PermutationTestDistanceBased#

class frouros.callbacks.batch.PermutationTestDistanceBased(num_permutations: int, num_jobs: int = -1, verbose: bool = False, name: Optional[str] = None, **kwargs)#

Permutation test callback class that can be applied to data_drift.batch.distance_based detectors.

Parameters:
  • num_permutations (int) – number of permutations to obtain the p-value

  • num_jobs (int) – number of jobs, defaults to -1

  • verbose (bool) – verbose flag, defaults to False

  • name (Optional[str]) – name value, defaults to None. If None, the name will be set to PermutationTestDistanceBased.

Note:

Callbacks logs are updated with the following variables:

  • observed_statistic: observed statistic obtained from the distance-based detector.

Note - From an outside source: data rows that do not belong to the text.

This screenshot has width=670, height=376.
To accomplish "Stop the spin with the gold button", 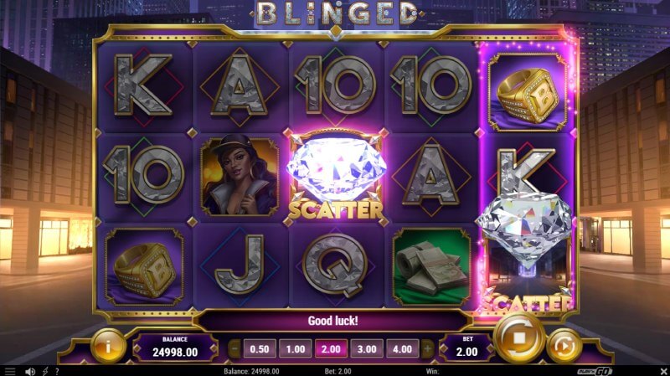I will pos(518,337).

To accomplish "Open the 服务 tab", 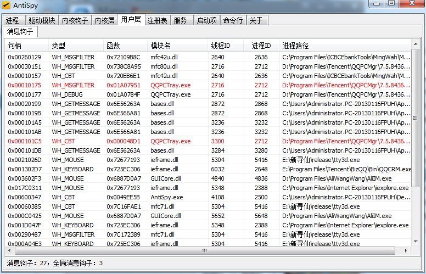I will [x=181, y=20].
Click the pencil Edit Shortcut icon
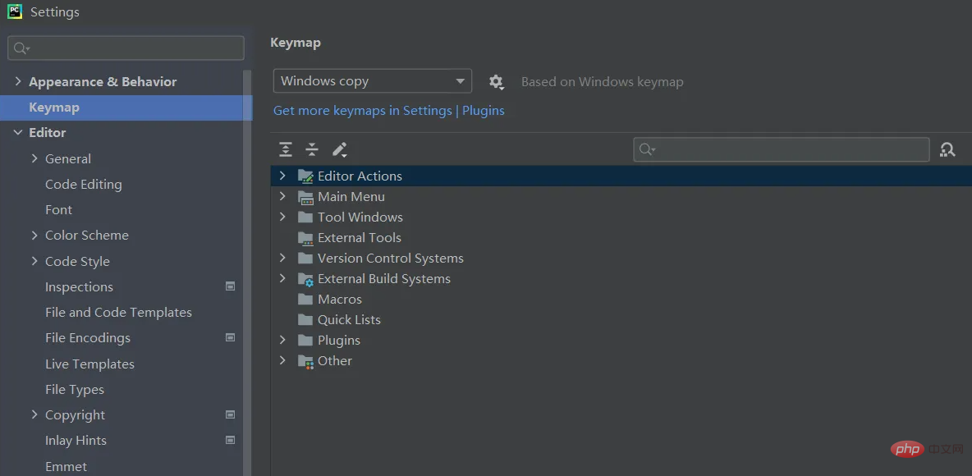The width and height of the screenshot is (972, 476). (x=339, y=149)
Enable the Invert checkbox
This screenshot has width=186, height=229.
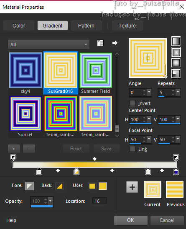tap(132, 103)
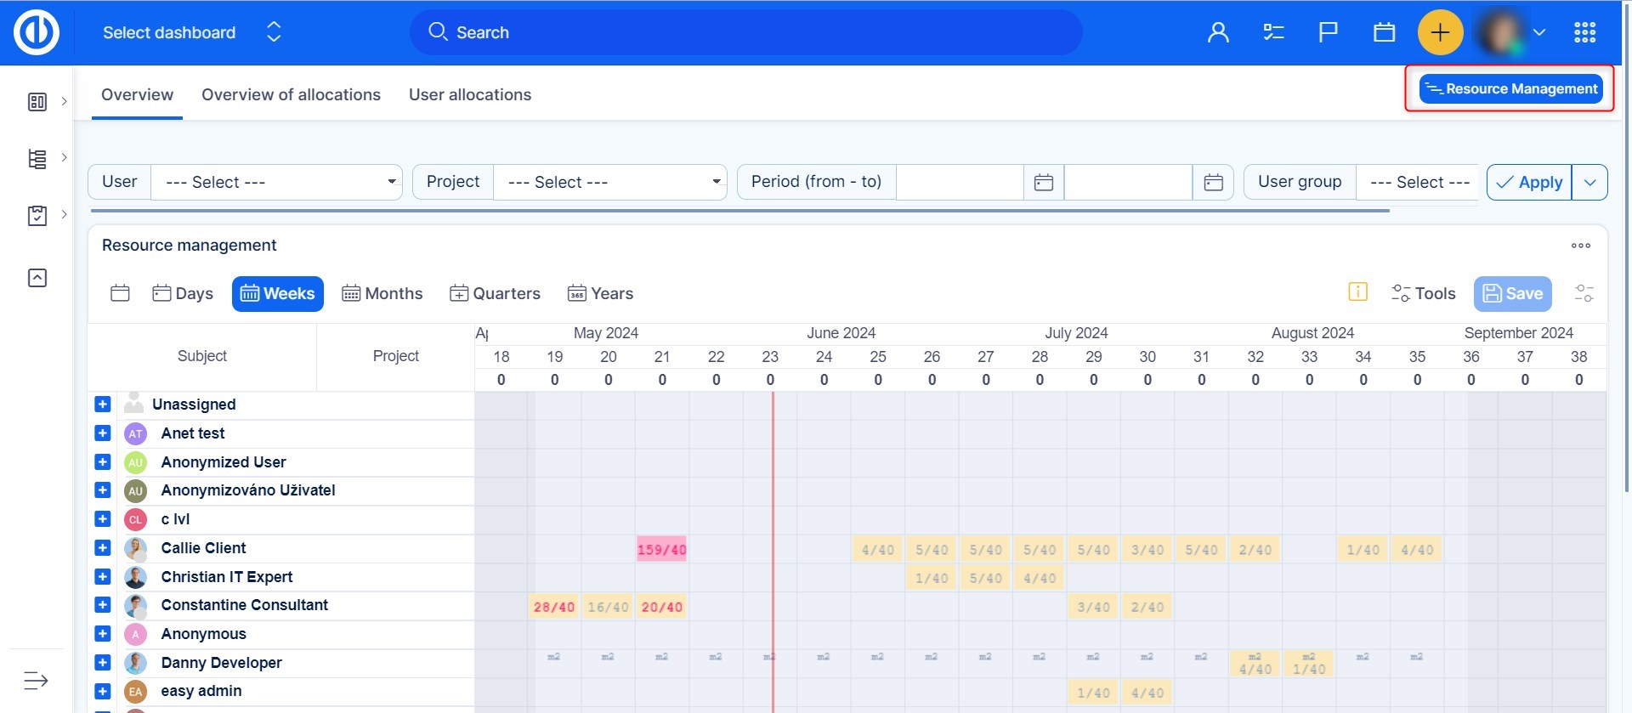Click the yellow info legend icon
1632x713 pixels.
1357,292
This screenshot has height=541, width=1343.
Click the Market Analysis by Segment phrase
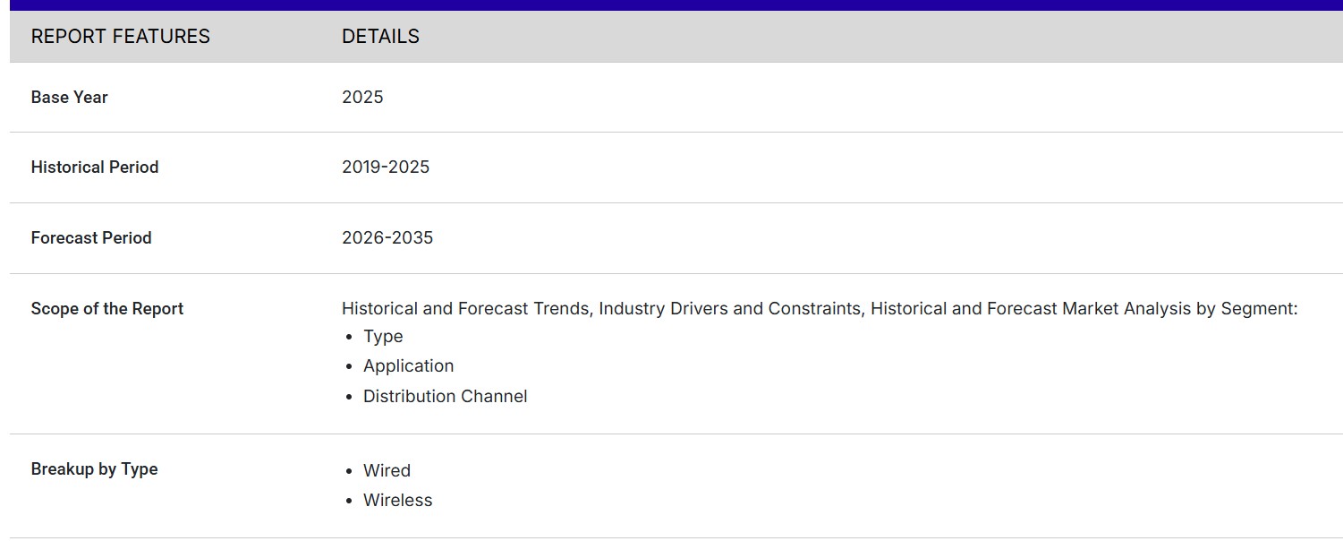pyautogui.click(x=1179, y=309)
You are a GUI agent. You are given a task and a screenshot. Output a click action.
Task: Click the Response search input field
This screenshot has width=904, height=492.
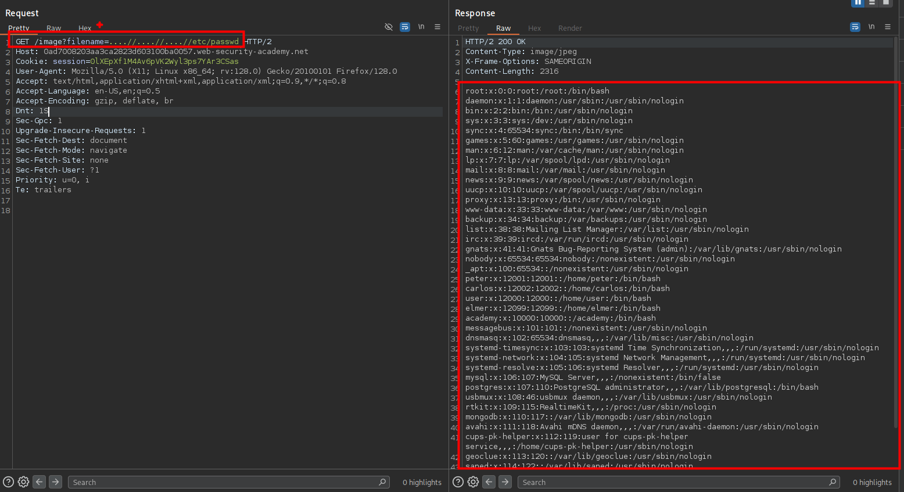(674, 482)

Same distance value returned by the compare method

  • permutation_statistic: list of statistics obtained from the permutations

  • p_value: p-value obtained from the permutation test

Example:

>>> from frouros.callbacks import PermutationTestDistanceBased
>>> from frouros.detectors.data_drift import MMD
>>> import numpy as np
>>> np.random.seed(seed=31)
>>> X = np.random.multivariate_normal(mean=[1, 1], cov=[[2, 0], [0, 2]], size=100)
>>> Y = np.random.multivariate_normal(mean=[0, 0], cov=[[2, 1], [1, 2]], size=100)
>>> detector = MMD(callbacks=PermutationTestDistanceBased(num_permutations=1000, random_state=31))
>>> _ = detector.fit(X=X)
>>> distance, callbacks_log = detector.compare(X=Y)
>>> distance
DistanceResult(distance=0.05643613752975596)
>>> callbacks_log["PermutationTestDistanceBased"]["p_value"]
0.0
property num_permutations: int#

Number of permutations property.

Returns:

number of permutation to obtain the p-value

Return type:

int

property name: str#

Name property.

Returns:

name value

Return type:

str

property num_jobs: int#

Number of jobs property.

Returns:

number of jobs to use

Return type:

int

on_compare_start(X_ref: ndarray, X_test: ndarray) None#

On compare start method.

Parameters:
  • X_ref (numpy.ndarray) – reference data

  • X_test (numpy.ndarray) – test data

on_fit_end(X: ndarray) None#

On fit end method.

Parameters:

X (numpy.ndarray) – reference data

on_fit_start(X: ndarray) None#

On fit start method.

Parameters:

X (numpy.ndarray) – reference data

set_detector(detector) None#

Set detector method.

property verbose: bool#

Verbose flag property.

Returns:

verbose flag

Return type:

bool

on_compare_end(result: Any, X_ref: ndarray, X_test: ndarray) None#

On compare end method.

Parameters:
  • result (Any) – result obtained from the compare method

  • X_ref (numpy.ndarray) – reference data

  • X_test (numpy.ndarray) – test data

reset() None#

Reset method.